# Start of QUOTED TEXT
Southern gothic: bitter tale of insularity, resignation, occasionally
of redemption; mastered by the likes of noted Southerners William
Faulkner, Carson McCullers, Flannery O'Connor. Attempted here by--
an Australian?
Nick Cave, frontman and lyricist for the alternative rock band The Bad
Seeds, paints a portrait of the American South as dark and disturbing
as any I've seen. And the Ass Saw the Angel, Cave's first novel,
is an hypnotically poetic tale of pain and madness, Vonnegutian in its
early black humor and its barely-there plot.
And the Ass Saw the Angel tells the story of Euchrid Eucrow, a mute
born to a viciously abusive drunken mother and a father obsessed with
cruel traps and animal torture. An outcast in a valley of rigidly
conservative religious sectarians, Euchrid bears silently his mother's
beatings, his father's inturned indifference, and the hatred and
loathing of an entire town. But while Euchrid's tongue may be silent,
his increasingly fractured mind teems with words and his own horrible
angelic visions. Raised to inevitable madness in this closed-off
little world of inbreeding, moonshine and fanaticism, Euchrid will
exact his terrible vengeance on the people who have made his life one
of nearly unrelenting pain.
# End of QUOTED TEXT
**DIRECTIVE 1**: In the review of And the Ass Saw the Angel, why does the reviewer call the novel "Vonnegutian"? Answer in one to three sentences.
**DIRECTIVE 2**: Pick up the review of And the Ass Saw the Angel after its final sentence and write one more paragraph in the same voice.
# Start of RAW DATA
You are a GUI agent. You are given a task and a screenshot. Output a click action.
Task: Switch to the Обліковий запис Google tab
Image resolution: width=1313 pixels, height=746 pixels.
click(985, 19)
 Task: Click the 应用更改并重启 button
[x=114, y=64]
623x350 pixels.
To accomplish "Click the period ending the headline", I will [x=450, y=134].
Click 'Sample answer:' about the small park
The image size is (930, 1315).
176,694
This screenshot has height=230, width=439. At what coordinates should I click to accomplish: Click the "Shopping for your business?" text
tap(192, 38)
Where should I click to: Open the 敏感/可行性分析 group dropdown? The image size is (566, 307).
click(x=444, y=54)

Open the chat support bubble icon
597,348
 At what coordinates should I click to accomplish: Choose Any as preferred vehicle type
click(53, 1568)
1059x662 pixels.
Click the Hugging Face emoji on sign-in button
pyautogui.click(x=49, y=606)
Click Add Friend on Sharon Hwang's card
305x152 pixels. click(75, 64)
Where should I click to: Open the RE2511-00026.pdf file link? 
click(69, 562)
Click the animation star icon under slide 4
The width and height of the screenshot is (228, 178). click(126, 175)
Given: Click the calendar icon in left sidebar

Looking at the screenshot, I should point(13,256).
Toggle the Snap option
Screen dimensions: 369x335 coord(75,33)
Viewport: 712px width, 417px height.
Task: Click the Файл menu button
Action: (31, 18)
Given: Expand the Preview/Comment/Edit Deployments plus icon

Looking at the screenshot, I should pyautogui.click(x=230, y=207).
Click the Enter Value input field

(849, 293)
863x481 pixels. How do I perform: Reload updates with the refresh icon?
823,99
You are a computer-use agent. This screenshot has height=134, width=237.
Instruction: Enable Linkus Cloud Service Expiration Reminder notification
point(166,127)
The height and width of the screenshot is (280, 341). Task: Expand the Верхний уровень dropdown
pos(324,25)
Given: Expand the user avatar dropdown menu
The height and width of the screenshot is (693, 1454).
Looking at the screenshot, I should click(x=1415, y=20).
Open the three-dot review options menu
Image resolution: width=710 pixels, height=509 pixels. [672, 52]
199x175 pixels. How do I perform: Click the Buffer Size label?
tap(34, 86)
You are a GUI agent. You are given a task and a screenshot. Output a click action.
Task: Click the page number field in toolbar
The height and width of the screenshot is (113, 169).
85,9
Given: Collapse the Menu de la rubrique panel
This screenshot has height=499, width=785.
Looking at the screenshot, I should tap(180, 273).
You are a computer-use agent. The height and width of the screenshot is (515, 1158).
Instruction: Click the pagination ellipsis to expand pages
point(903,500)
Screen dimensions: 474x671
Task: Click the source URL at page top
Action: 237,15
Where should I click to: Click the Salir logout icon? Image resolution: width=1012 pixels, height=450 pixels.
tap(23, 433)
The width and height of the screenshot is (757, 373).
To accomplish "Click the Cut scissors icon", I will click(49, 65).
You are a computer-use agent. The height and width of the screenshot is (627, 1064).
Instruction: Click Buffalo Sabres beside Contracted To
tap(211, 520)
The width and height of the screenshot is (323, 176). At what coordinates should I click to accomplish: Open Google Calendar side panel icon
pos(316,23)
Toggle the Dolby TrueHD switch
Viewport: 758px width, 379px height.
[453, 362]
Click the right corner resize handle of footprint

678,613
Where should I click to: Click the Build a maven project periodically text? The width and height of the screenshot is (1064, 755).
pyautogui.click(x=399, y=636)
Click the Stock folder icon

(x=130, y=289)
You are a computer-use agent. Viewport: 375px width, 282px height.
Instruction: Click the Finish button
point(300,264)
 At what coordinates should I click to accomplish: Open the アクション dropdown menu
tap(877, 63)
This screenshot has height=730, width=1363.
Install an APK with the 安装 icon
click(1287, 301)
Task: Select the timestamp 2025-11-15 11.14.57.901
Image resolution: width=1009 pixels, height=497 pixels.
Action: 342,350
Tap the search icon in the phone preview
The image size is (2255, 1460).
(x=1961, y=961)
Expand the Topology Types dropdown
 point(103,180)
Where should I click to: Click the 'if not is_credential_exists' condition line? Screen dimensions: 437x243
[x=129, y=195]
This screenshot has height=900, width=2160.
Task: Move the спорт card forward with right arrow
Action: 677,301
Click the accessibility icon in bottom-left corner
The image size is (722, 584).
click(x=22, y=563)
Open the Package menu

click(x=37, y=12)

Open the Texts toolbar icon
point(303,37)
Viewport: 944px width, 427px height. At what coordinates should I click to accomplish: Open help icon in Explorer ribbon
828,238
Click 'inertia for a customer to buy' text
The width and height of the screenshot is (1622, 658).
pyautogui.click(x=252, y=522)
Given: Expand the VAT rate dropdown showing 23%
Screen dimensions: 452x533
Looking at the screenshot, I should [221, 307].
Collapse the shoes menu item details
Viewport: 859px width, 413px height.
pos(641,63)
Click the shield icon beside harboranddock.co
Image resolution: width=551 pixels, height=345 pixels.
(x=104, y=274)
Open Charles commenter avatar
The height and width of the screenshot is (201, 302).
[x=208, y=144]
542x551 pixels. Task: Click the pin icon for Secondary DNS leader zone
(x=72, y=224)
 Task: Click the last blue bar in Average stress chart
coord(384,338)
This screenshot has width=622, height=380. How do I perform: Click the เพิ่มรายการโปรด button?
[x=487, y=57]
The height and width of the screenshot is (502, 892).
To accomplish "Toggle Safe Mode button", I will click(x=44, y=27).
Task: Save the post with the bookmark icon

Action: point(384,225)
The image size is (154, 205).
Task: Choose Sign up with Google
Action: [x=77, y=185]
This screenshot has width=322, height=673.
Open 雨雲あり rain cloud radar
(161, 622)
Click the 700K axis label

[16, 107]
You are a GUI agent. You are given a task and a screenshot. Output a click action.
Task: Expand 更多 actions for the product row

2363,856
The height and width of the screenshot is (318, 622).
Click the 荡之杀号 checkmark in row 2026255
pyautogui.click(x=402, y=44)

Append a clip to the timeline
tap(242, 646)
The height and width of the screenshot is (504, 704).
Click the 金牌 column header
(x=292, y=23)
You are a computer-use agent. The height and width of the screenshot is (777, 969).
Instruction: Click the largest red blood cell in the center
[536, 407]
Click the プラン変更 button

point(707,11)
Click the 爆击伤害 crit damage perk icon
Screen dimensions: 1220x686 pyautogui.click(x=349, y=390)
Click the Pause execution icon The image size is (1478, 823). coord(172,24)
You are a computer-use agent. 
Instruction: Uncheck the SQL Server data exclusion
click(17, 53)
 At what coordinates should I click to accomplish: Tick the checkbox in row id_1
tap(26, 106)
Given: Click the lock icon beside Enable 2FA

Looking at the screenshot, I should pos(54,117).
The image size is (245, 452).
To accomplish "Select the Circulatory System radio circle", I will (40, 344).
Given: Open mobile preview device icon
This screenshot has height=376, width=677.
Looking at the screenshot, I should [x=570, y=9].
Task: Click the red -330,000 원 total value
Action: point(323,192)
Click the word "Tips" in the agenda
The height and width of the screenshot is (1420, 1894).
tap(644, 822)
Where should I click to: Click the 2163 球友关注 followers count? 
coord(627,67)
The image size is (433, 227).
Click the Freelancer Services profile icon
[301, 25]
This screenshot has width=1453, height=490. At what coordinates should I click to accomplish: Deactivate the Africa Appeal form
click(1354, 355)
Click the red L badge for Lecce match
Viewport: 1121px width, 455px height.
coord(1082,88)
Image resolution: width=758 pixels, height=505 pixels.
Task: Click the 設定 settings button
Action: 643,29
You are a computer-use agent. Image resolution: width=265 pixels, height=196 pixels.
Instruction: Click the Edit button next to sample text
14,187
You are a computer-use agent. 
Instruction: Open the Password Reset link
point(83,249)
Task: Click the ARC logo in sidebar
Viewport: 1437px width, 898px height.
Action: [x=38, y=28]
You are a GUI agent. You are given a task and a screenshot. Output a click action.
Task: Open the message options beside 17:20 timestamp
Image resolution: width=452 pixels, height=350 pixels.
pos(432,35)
# End of RAW DATA
**TASK RESPONSE 1**: The reviewer calls the novel "Vonnegutian" because of its early black humor and its barely-there plot.

**TASK RESPONSE 2**:
Cave's style is quite obviously that of a songwriter, full of rhythms
and refrains that are the echoes of a young cripple's madness. And the
Ass Saw the Angel is blackly beautiful, powerful and sharp. That
isn't to say that it's without flaws. Occasionally words from a more
British dialect jar the reader out of the story's South -- "torch" for
flashlight, "bonnet" for a car's hood, "lorry" for truck. Still, the
writing compels. The very dark humor in the book's early half becomes
ever darker, until by the book's end you laugh seldom, and then only as
a defensive measure, to keep up some thin barrier between yourself and
Euchrid's lonely rage and pain. If you read this, you might want to have
something a little lighter waiting on your bookshelf to balance the black.
And the Ass Saw the Angel, not for the faint of heart, is troubling,
powerful and well worth the read.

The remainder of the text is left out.